Rather than putting forth new fiscal and other policy initiatives to stimulate growth and job creation, the Danish Social Democrats have shifted their focus on education reform to buy time in office
If you’re looking for fresh ideas from the centre-left on how to stimulate the economy, you can safely skip by the Danish government, led by Social Democratic prime minister Helle Thorning-Schmidt, and their policies.
This December, the government had to admit that their GDP growth prognosis had been too rosy, and revised their growth estimate for 2012 from a measly +0.9 to an outright horrible -0.4.
“Well, it’s not what we hoped for”, minister for economic affairs Margrethe Vestager conceded at a press conference. But not to worry, according to the government’s new prognosis for 2013, the economy will pick up at some point in the latter part of next year.

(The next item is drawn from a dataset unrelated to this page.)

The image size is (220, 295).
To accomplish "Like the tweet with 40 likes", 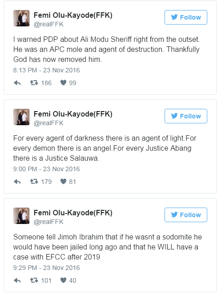I will click(63, 280).
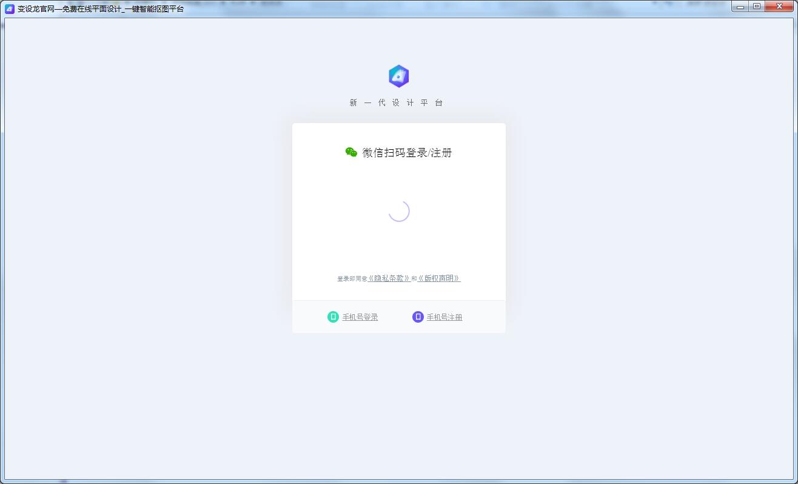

The bad news is, of course, that this is almost exactly what the government said last year, and there are no new fiscal or other policy initiatives to stimulate growth and job creation. On the contrary, the government has just passed an extremely tight 2013 budget, curtailed access to comparatively generous unemployment benefits, which will most likely force thousands of people out of the system by New Year’s, and are planning further cuts to social entitlement programs.
In short, the government is trying to address the lack of growth as a structural problem rather than as a result of the economic slump. This approach has attracted criticism especially from the major trade unions, who helped Mrs. Thorning-Schmidt win office in the 2011 elections. The leader of the largest Danish trade union 3F denounced the government’s economic policy as “a fiasco”.
The government seems bewildered and out of ideas to stimulate growth in the short term. They’ve adopted a wait and see strategy, blaming problems on the eurozone mess and the international crisis. ‘Who knows, maybe Mr. Draghi will come up with something,’ seems to be the overarching rationale. This seems like a recipe for electoral disaster, and the government is still well behind in the polls.
Unable to come up with short term economic ideas, the government has tried to shift attention to education reform, proposing a major overhaul of the public school system with a plan to improve results, especially in inner city areas with lots of pupils with immigrant backgrounds. A recent survey of schools in Copenhagen showed that 55 per cent of kids with immigrant backgrounds cannot read a text more complicated than a comic book after nine years of school, rendering them ‘functionally illiterate’.
The reform has so far been the most popular proposal from this government, and parents and educational experts alike praised the government’s approach, of which PM Thorning-Schmidt personally took charge. It puts forth longer school hours, more focus on learning math and Danish, and physical exercise as a part of every school day.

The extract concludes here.